A ciência trabalha com as variáveis dos objetos – observa constantes e variáveis e extrai delas leis gerais; a filosofia trabalha com as variações do conceito; e a arte, com as variedades de materiais e formas. Enquanto a ciência explica e a filosofia compreende, a arte reverbera.
Como a criança que brinca com o vento, com as folhas, com as ondas do mar, e se não cria seus mundos nesse brincar, ao menos encontra oásis que lhe permitem recobrar o fôlego para a existência, a arte poderá permitir o brincar com a vida, cumprindo o mesmo papel do brincar.
Mas isto ocorre com todo mundo, e diante de qualquer forma de arte? Não. Para alguns talvez isto possa ocorrer diante de qualquer forma de arte; para outros, somente diante de algumas muito específicas; para outros, nada ocorre. E lembro das muitas possibilidades do exercício da arte, relatadas pelos partilhantes no consultório de filosofia clínica.
Algumas pessoas precisam da arte como um escape, para “esvaziar o sax” – como dizia uma partilhante que tocava saxofone. Em outras palavras, um processo catártico, que alivia as pressões e permite olhar para as questões de outra maneira. Este processo é denominado, em filosofia clínica, esteticidade seletiva.
Outras pessoas necessitam da arte para a constituição de suas formas de vida. A arte, tida por muitos como supérfluo, nesses casos é uma necessidade fundamental. Não se trata somente de um veículo de expressão, mas de uma maneira de tornar-se, de ser o que se é.
Considerando o quanto a sociedade contemporânea tem a arte como um luxo, um artigo supérfluo, para muitos o sofrimento está em ter necessidade e não poder supri-la. Daí a importância dos espaços públicos onde se possa não apenas entrar em contato com obras de arte, mas também aprender a produzi-las.
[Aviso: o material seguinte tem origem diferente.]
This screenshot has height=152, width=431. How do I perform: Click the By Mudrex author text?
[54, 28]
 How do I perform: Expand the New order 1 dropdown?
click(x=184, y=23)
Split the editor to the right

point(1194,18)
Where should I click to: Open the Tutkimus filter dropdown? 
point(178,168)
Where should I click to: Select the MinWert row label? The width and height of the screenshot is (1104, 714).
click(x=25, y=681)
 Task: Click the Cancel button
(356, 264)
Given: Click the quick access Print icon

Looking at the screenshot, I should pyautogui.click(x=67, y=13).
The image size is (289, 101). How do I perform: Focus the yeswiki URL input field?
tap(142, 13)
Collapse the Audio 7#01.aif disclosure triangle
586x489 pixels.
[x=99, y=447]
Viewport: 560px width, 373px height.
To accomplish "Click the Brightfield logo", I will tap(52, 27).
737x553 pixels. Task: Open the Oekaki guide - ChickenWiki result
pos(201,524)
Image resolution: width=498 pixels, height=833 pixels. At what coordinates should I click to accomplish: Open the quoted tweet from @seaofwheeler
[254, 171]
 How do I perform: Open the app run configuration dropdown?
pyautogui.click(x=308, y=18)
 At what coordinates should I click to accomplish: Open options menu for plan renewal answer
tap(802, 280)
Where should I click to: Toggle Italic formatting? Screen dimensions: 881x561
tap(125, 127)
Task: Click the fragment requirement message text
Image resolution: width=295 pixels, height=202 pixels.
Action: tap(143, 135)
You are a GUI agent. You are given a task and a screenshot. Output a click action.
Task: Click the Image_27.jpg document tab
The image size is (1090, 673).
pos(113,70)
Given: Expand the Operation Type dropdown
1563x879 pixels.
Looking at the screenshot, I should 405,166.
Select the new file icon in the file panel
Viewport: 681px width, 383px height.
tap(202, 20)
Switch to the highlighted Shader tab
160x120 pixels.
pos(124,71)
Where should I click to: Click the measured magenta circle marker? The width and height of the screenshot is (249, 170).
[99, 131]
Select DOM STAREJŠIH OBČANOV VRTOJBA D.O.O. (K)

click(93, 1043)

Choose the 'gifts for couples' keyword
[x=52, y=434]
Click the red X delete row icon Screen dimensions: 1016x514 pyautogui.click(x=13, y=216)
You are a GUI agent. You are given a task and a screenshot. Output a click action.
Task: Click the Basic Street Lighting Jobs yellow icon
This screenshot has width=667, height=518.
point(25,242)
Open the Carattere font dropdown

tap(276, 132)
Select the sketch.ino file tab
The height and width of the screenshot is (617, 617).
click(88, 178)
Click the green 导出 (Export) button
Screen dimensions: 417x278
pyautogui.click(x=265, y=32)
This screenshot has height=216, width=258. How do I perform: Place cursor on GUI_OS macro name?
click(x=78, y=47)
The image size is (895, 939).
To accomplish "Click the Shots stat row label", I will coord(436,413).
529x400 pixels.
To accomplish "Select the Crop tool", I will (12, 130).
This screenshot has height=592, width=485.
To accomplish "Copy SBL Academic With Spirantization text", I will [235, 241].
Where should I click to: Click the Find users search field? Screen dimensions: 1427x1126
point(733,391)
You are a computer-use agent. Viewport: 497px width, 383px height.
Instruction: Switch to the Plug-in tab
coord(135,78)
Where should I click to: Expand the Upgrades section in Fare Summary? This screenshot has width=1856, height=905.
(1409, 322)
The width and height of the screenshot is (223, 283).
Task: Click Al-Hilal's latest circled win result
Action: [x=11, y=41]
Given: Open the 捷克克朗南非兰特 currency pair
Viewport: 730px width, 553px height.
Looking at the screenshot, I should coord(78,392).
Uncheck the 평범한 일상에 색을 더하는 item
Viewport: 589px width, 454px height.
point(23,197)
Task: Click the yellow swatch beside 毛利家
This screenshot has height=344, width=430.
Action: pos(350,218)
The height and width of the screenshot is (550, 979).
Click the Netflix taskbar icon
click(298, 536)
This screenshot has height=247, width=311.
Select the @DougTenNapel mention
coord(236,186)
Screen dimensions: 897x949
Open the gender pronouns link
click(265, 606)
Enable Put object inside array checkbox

Minhas sensações na bienal?
Divertida, provocativa, encontrei meu “copo de mar”, e nele muitas e possíveis rotas a serem criadas para navegar à deriva, tendo como guia as sensações; e como construção, a partilha. Há nisto um caráter político, tal como propõe os curadores? Se entendermos política como organização da sociedade e se a concebermos como criação de formas possíveis, talvez nela encontremos uma legítima e genuína política: a construção de nossas formas de vida.
Mas estas foram as minhas impressões, sensações, reflexões… poderíamos dizer que há uma verdade nisso? Há uma verdade ou falsidade no sentir? O que você acha, leitor? Que tal experimentar algumas partilhas assim em ambientes artísticos? Poderá ser, minimamente, inusitado; no mais, divertido e, quem sabe, seja a oportunidade para encontrar seu “copo de mar” e “navegar”.
*Primeiridade, é uma das categorias da fenomenologia do Peirce. O que ele denomina interioridade, que é diferente de subjetividade, é liberdade, possibilidade, e ao mesmo tempo, encontro com a totalidade. Ele associa, diretamente, à arte.
Referências bibliográficas:
DELEUZE, G; GUATTARI, F. O que é a filosofia? São Paulo: Ed. 34, 2001.
PEIRCE, C. Collected Papers. Harvard University Press, 1987.